By Shannon Vicic
At its final meeting of the academic year, the Urbana-Champaign Senate approved a proposal to add disciplinary sanctions other than dismissal to the university statutes.
The proposal outlines specific sanctions, such as suspension without pay or reassignment of work duties, and reasons those sanctions can be imposed, such as a faculty member's refusal to perform reasonable work assignments, misappropriation of university resources or engagement in professional misconduct.
The proposal is an effort to ensure that academic tenure does not shield faculty members who have engaged in misconduct from disciplinary measures. At the same time, the addition of sanctions to the statutes will help protect faculty members who engage in misconduct from being dismissed when less harsh sanctions are more appropriate.
The proposal has undergone significant revisions since it was initially submitted to the senate Feb. 2. The most recent revisions included dropping all references to academic professionals, in accordance with a senate advisory vote, and clarifying the wording of the proposal to address concerns raised by several senators.
However, several senators weren't satisfied with the revised version. Before the April 24 meeting, senate staffers distributed an amendment sponsored by Peter Loeb, a professor of mathematics, that proposed four changes designed to help further clarify the proposal.
During the senate's discussion of the amendment, Richard Schacht, a professor of philosophy, motioned that the senate vote on each proposed change separately. Among the changes that were adopted:
· A phrase was added to clarify that sanctions would be imposed only for actions "clearly related to university activities."
· The word "willfully" was added to a phrase regarding causes for sanctions. A faculty member would be subject to sanctions if he or she "willfully" physically harms, threatens physical harm to, harasses or intimidates a visitor or member of the university community with the effect of interfering with that person's performance of university duties or academic activities.
The addition of the word "willfully" will help prevent sanctions from being imposed for accidental injuries, such as a faculty member accidentally hitting and injuring someone while driving a car or bicycle, Loeb said.
Joan Larsen Klein, a professor of English, objected to the inclusion of the word "willfully," saying that in cases of sexual harassment it might be difficult to prove willfulness on the part of the harasser.
Law professor Matthew Finkin proposed an amendment designed to help protect the due process rights of faculty members as well as clarify the relationship between the sanctioning process and other university policies on misconduct, such as the policies on sexual harassment or academic
The amendment would allow the findings of investigations made under those policies to be included in a sanctioning hearing, but the faculty member would have the right to rebut the findings of those investigations.
The amendment would help prevent the relitigation of cases from scratch and also would ensure that the hearing committee is not bound by the findings of investigations conducted under other policies.
The senate voted on the amendment and it passed.
After the passage of those amendments, several senators expressed concerns with the changes the proposal would bring if it passed.
"I'm very uncomfortable with this whole discussion, with losing my tenure rights," said Alfred Kagan, a professor of library administration.
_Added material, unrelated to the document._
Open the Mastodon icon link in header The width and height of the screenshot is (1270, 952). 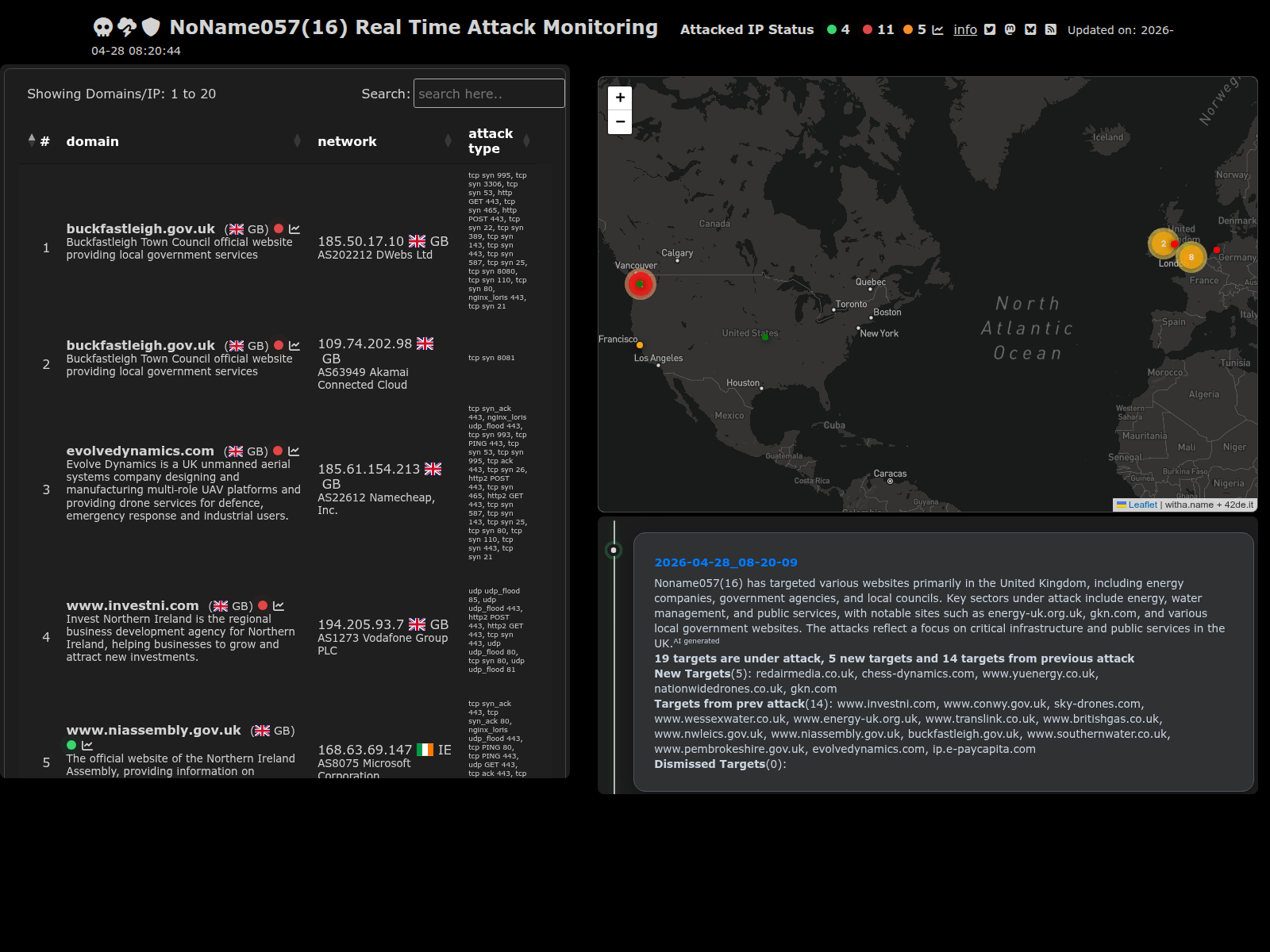1010,29
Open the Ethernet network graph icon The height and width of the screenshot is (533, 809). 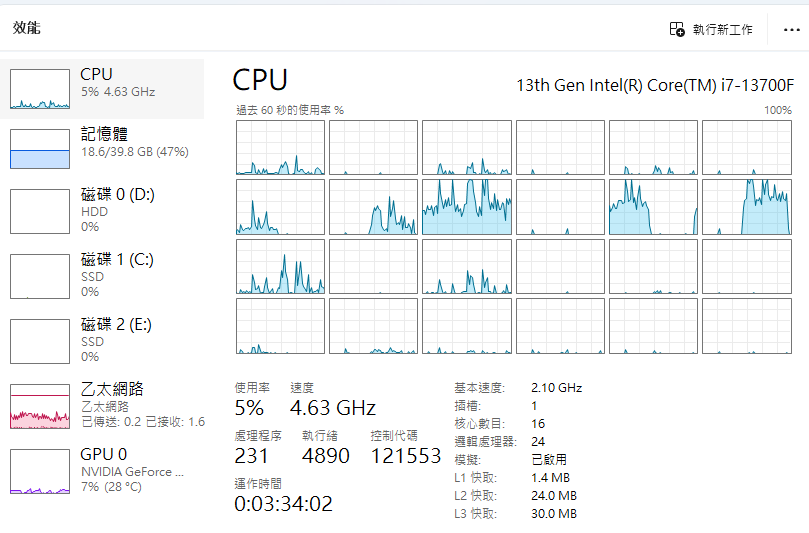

When he was an undergraduate at Boston University, one of his professors almost lost tenure because he sat with students in a protest of the Vietnam war. A professor who participated in a similar protest on the Urbana-Champaign campus might suffer serious career repercussions if the proposal passed, Kagan said.
H. George Friedman, chair of the committee on University Statutes and Senate Procedures, pointed out that before any sanction would be imposed, the Faculty Advisory Committee, the Committee on Academic Freedom and Tenure, and the Senate Committee on Appeals would each hear the faculty member's case.
"Remember, there are three committees of faculty members to protect you," he said.
James Robinson, a professor of biochemistry, motioned that a new senate Appeals Committee that would be established under the proposal be taken out in order to shorten the overall sanctioning process. Finkin, who in previous senate meetings had questioned the need for the appellate body, supported the motion.
"One of the criticisms being leveled against tenure is against the cumbersome nature of academic governance," Finkin said. The initial hearing could take six to eight months, while the appeals process could take another six months, he said.
But Mark Roszkowski, a professor of business administration, said that the sanctioning process was designed to take a maximum of 60 days rather than six months or more.
Terry Weech, a professor of library and information science, opposed the motion. "Because we're exploring a new area, it's important to have this [appellate body]. In five or 10 years, we may find this level of appeals unnecessary," he said.
Schacht said that the Appeals Committee should be deleted from the proposal because the original hearing body might not give the hearing its full attention if its members knew the case would be heard again. "The tendency is to pass the buck," he said.
The senate voted on the amendment, and it did not pass, so the appeals committee remained part of the proposal.
After the vote, Weech questioned whether the senate should vote on the amended proposal with so few faculty members present at the meeting.
Friedman said that if the senate continued to delay action on the issue of disciplinary sanctions, the president or Board of Trustees might feel compelled to take up the matter.
Kagan said that the document was one of the most important things that the senate was going to do, and there should be more discussion of it. He proposed that the document be sent out to all faculty members.
But Schacht moved to close debate so that a vote could be taken on the amended proposal.
"It's time for us to let go," he said.
The senate voted on the proposal and it was approved. Before being implemented, the proposal will have to be approved by the UIC Senate and the University Senates Conference. If Springfield faculty members fail in their efforts to preserve their union contract, then they also will have to approve the proposal.
With time in the meeting running short, Geneva Belford, a professor of
computer science, moved that a proposal to amend senate bylaws regarding
attendance be deferred until the first meeting of the fall session. The
proposed amendment is designed to eliminate nonparticipating senators.